• [掲載文]
九州大学発ベンチャーのKAICO株式会社は九州大学、鹿児島大学と共同で経口ワクチンに関する特許を出願した。今後、両校のリソースを最大限に活用し、新型コロナウイルスなどに対する経口ワクチンの開発を進める。
KAICOによると、現在使用されているワクチンの多くは医療機関で注射によって接種するものが主流で、医療従事者の確保と接種場所の設置が課題に挙げられている。経口ワクチンが開発されればサプリメントを飲むように誰もが自宅などで接種でき、医療従事者の確保などの問題が解決する。
KAICOは鹿児島大学農学部で抗原たんぱく質の分子デザインやワクチン投与法の検討によって経口ワクチンの開発に取り組む宮田健准教授らと連携し、特許を出願した。この技術を用い、ヒト用に先行して家畜用の経口ワクチン実用化を目指す。

• [課題一覧]
- a) 経口ワクチンに関する掲載文に名前が出てくる大学と企業を、すべて挙げてください。
- b) 経口ワクチン開発についての掲載文を、最後の文の後から書き継いでください。
後に続くリストは参照しなくても差し支えありません。

• [以下のデータ]

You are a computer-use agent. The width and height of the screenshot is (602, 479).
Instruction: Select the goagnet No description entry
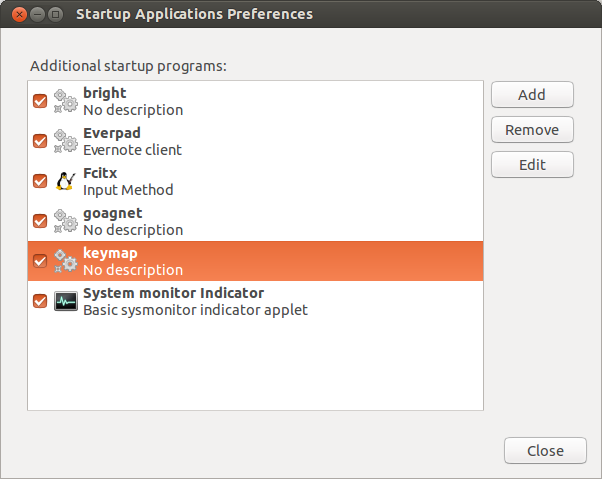click(x=255, y=221)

• [解答]
- a) KAICO株式会社、九州大学、鹿児島大学

- b)
多くのワクチンは温度管理の面で制約があるが、KAICOは常温で保管が可能なワクチンを開発し、輸送や保管面での課題解決も同時に進める。
KAICOは難発現たんぱく質の医薬品、診断薬、試薬の開発を目的に2018年に設立された。コア技術は九州大学農学研究院の日下部宜宏教授が研究しているカイコを利用した組み換えたんぱく質発現で、九州大学工学研究院の神谷典穂教授によるたんぱく質の構造解析・分析技術を使い、事業展開に取り組んでいる。